§ **What to work on**: Your copy begins at the line with "You are a GUI" and runs through the end of the data below. Set down only those lines exactly, without pictures.

● ● ● ●

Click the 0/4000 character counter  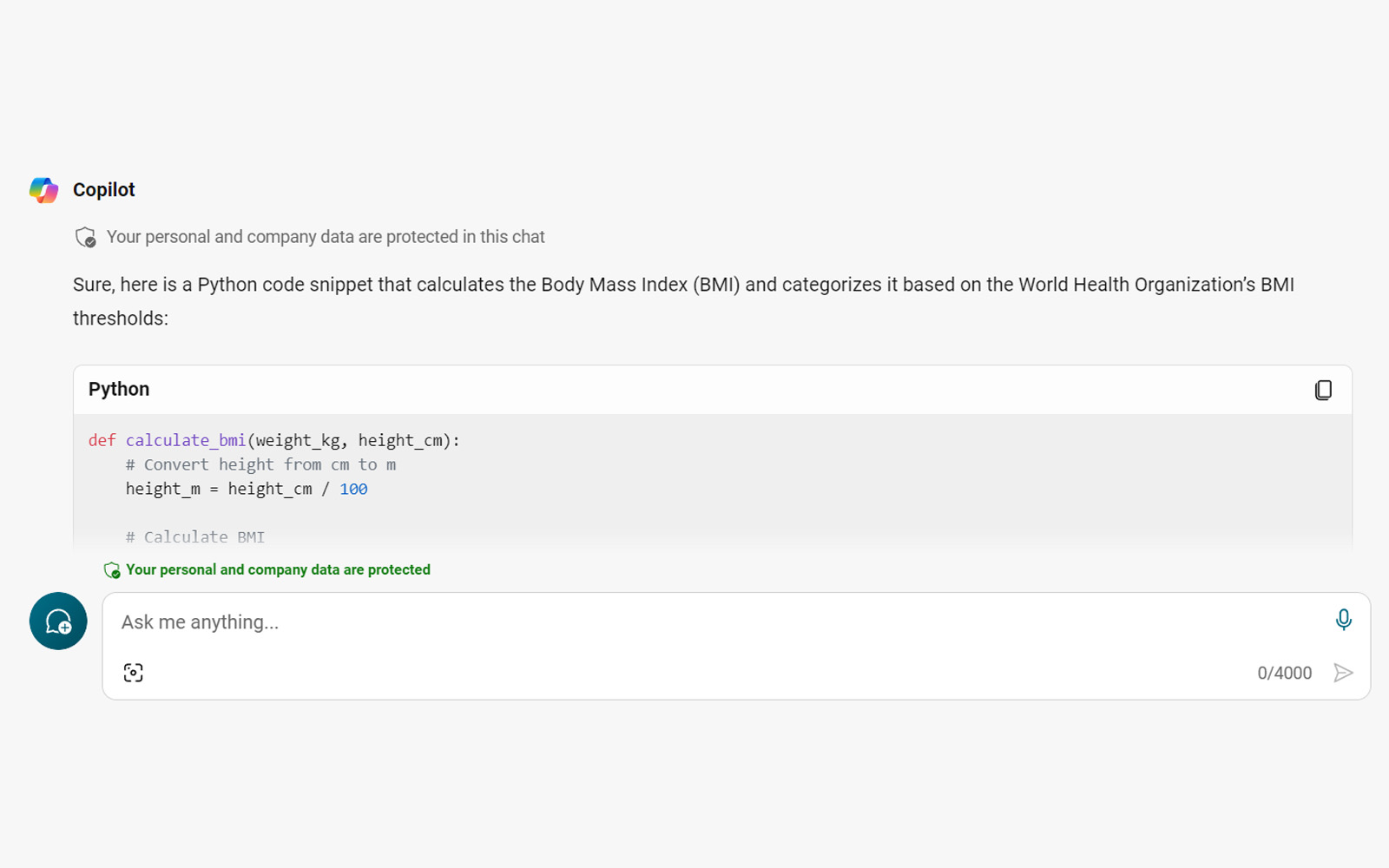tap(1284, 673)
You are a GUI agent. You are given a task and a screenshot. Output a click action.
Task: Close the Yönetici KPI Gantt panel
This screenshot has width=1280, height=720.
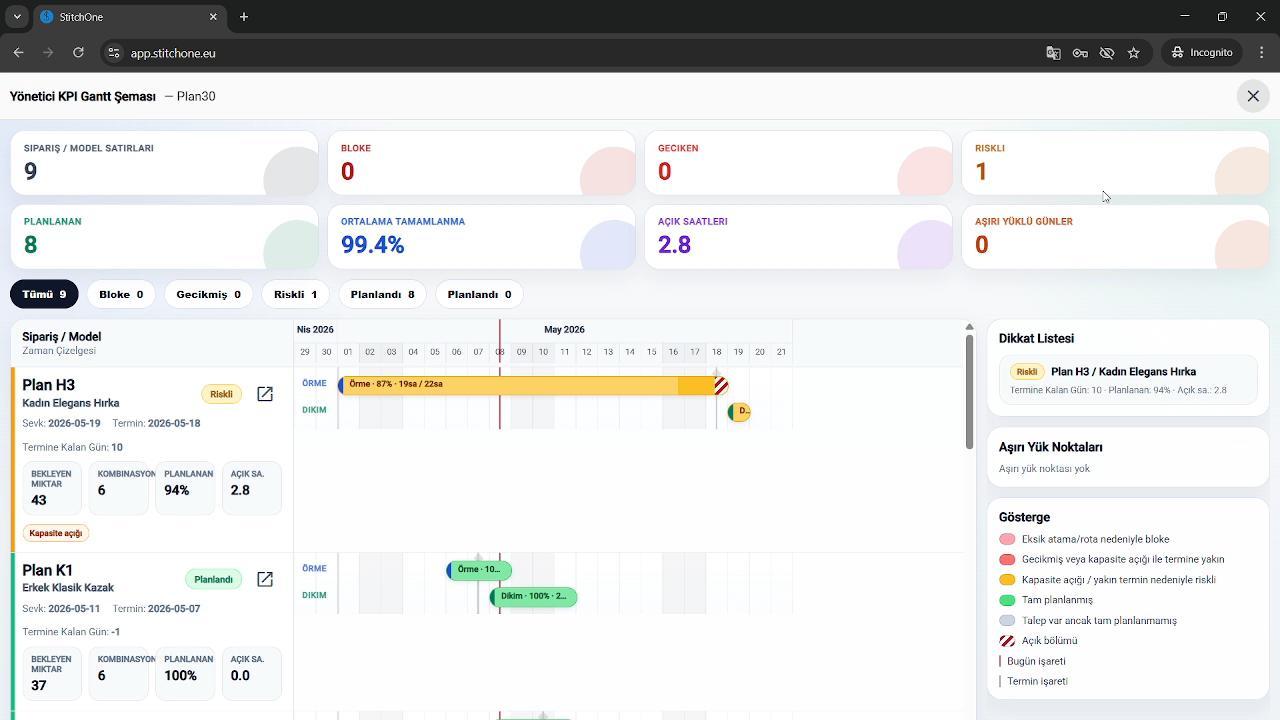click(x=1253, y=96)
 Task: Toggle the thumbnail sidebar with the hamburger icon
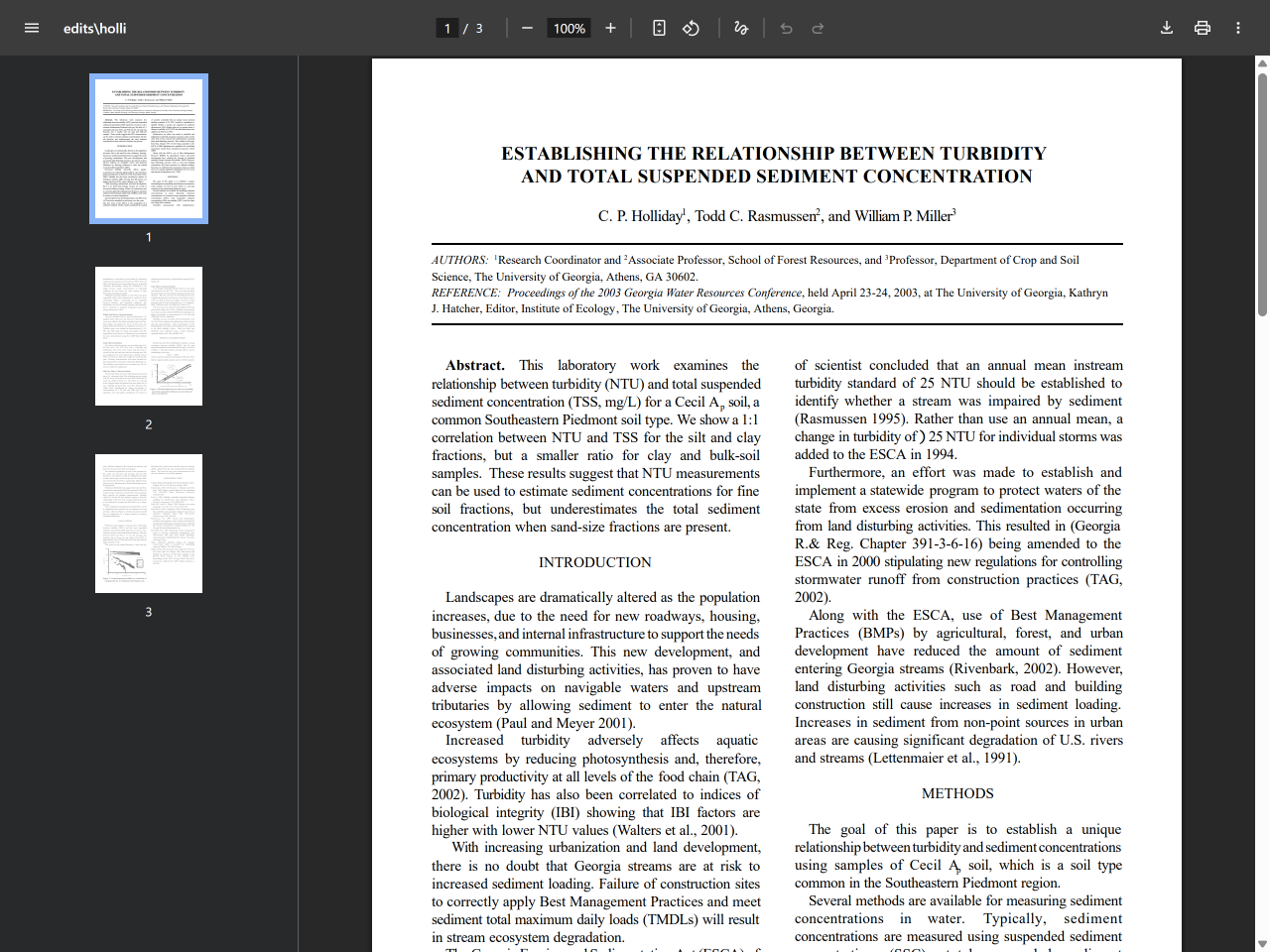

● ● ● ●

§ **Answer section**:
You are a GUI agent. You are given a task and a screenshot. Output a click action.
Task: Close the Yönetici KPI Gantt panel
This screenshot has width=1280, height=720.
click(x=1253, y=96)
 Task: Toggle the thumbnail sidebar with the hamburger icon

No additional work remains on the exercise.